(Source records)
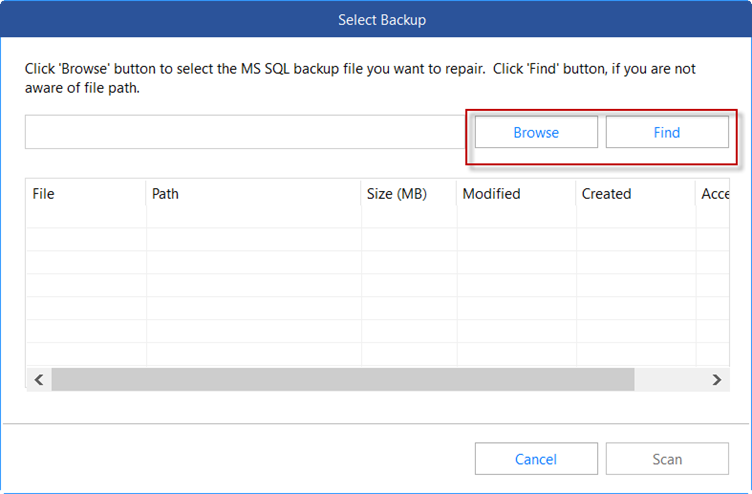Click the horizontal scrollbar thumb
This screenshot has width=752, height=494.
tap(342, 379)
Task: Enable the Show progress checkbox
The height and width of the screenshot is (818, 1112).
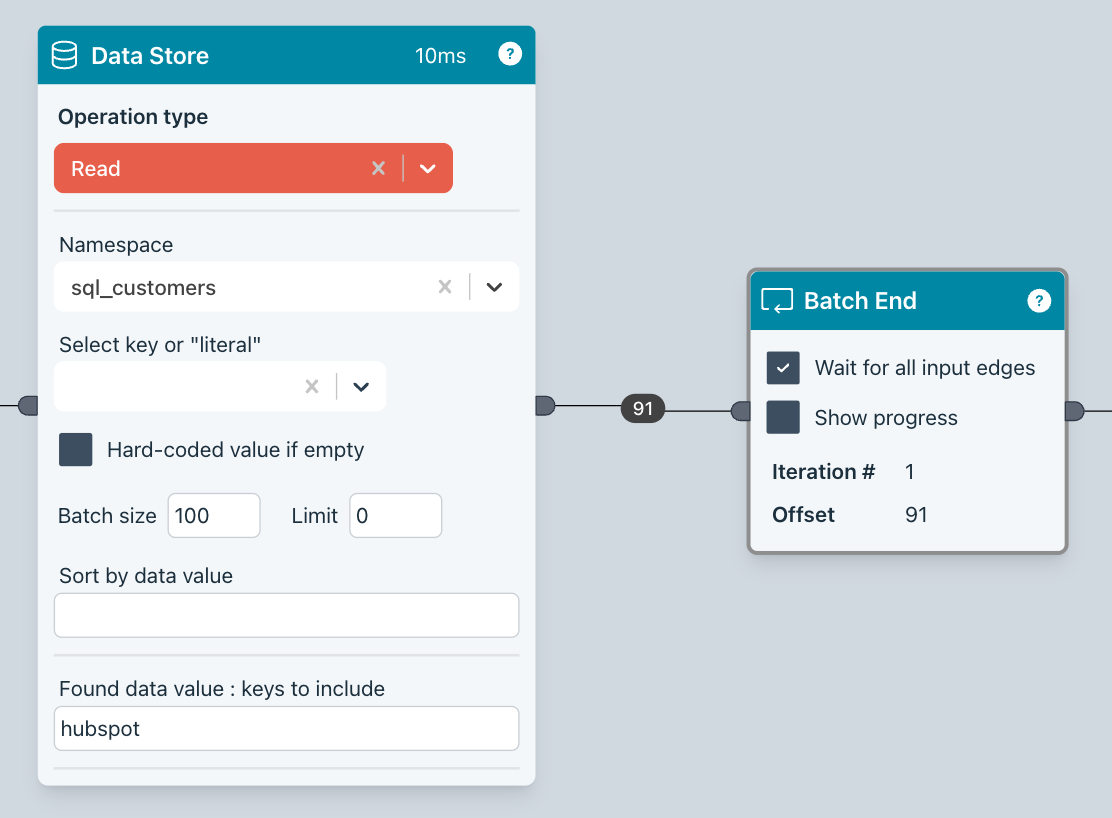Action: click(x=783, y=418)
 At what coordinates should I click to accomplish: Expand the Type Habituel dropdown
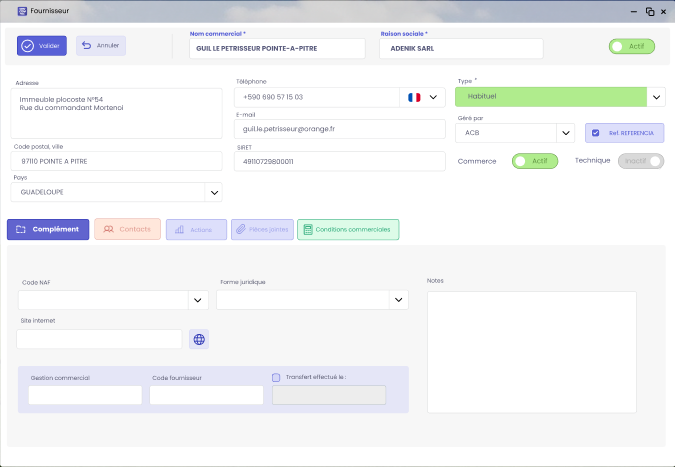click(x=656, y=98)
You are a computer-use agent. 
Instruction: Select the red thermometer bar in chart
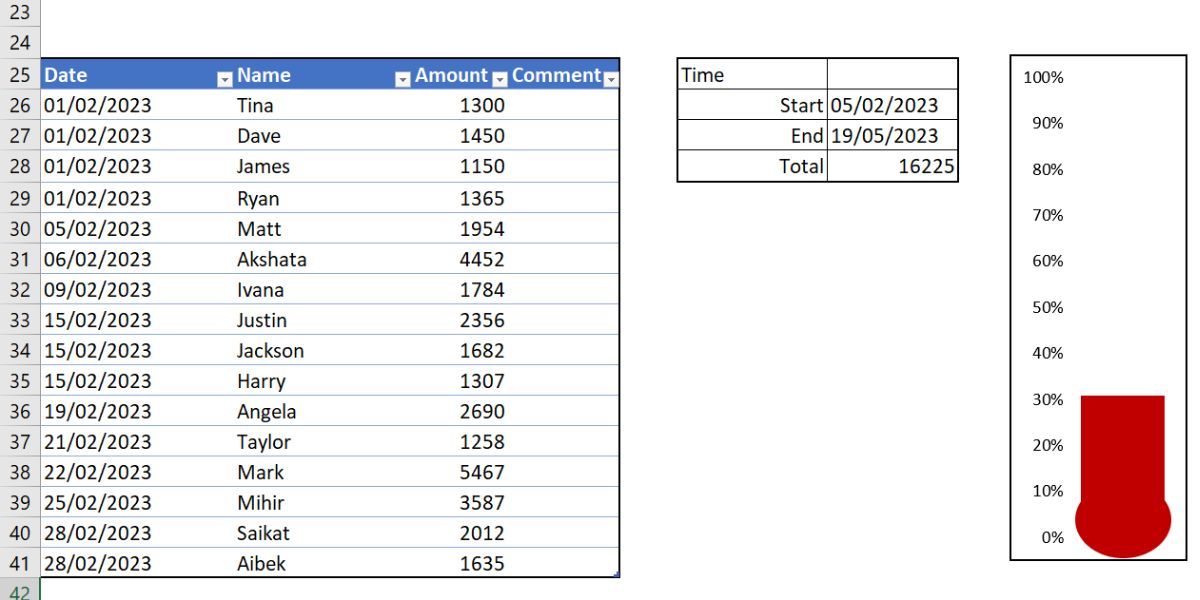coord(1122,445)
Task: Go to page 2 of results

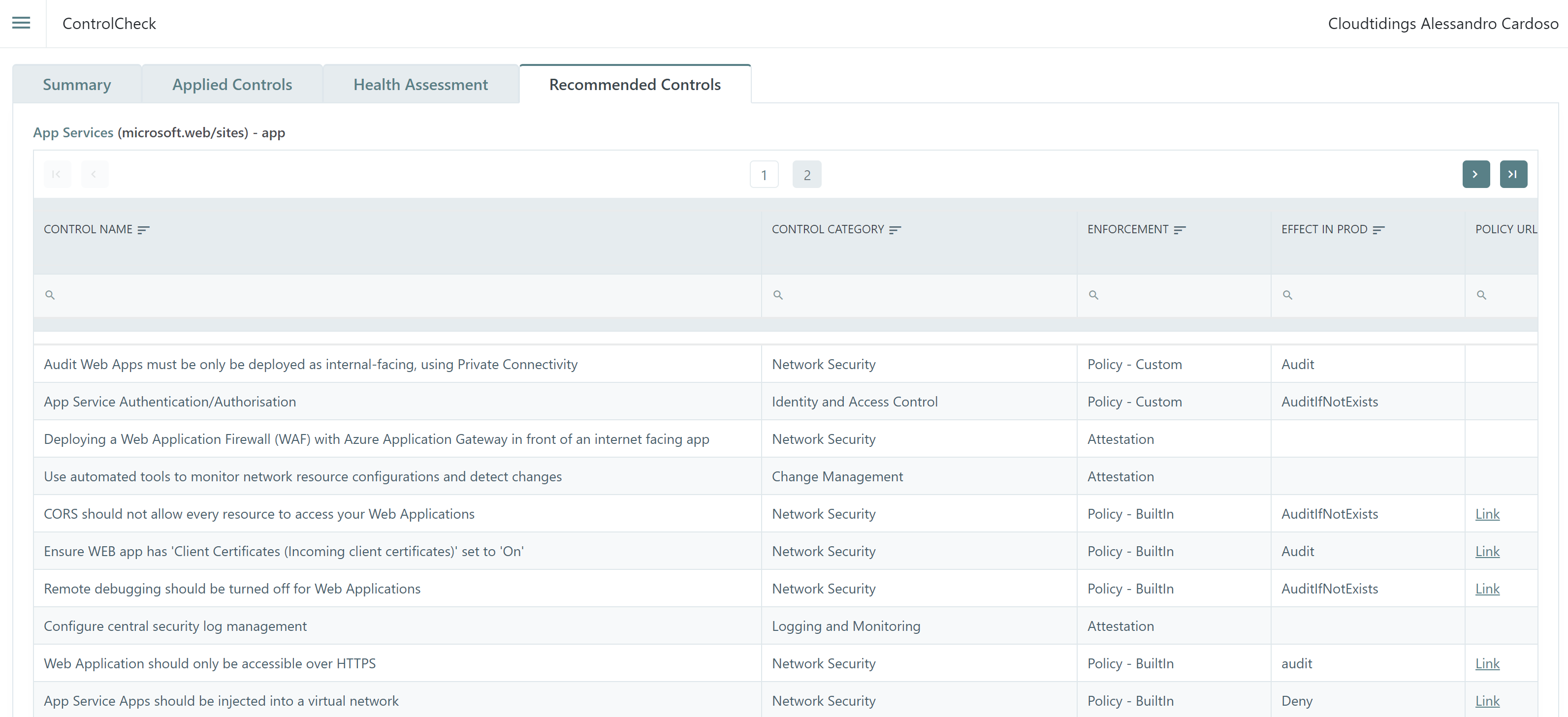Action: coord(806,175)
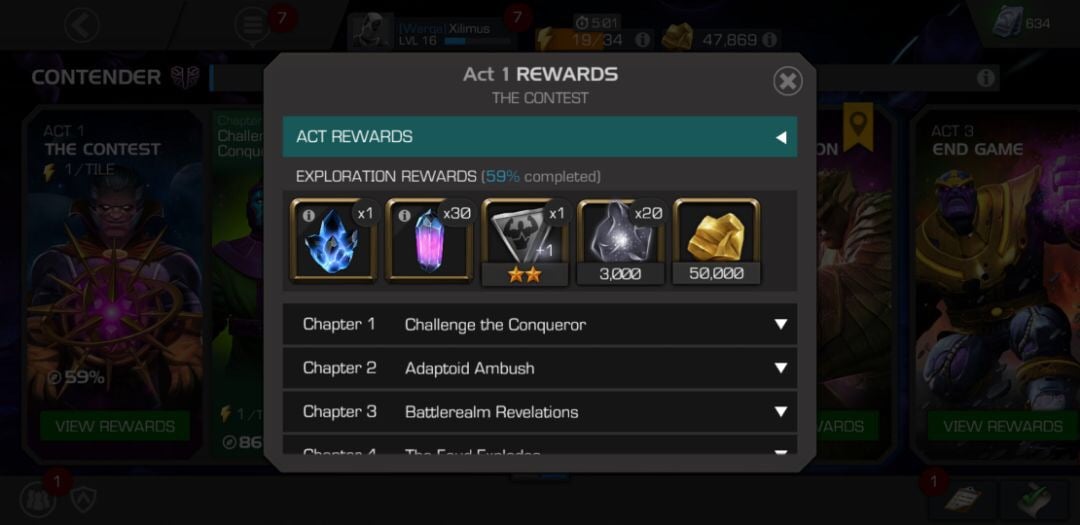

### [Exercise task]
Rewrite the listing above with every "Task" changed to "Goal" and everything else kept the same. Leave the pictures out.

### [Exercise solution]
Click the horizontal scrollbar thumb
This screenshot has width=752, height=494.
tap(342, 379)
Goal: Enable the Show progress checkbox
The height and width of the screenshot is (818, 1112).
Action: click(x=783, y=418)
 At what coordinates should I click to accomplish: Expand the Type Habituel dropdown
click(x=656, y=98)
You are a computer-use agent. 
Instruction: Select the red thermometer bar in chart
coord(1122,445)
Goal: Go to page 2 of results

Action: coord(806,175)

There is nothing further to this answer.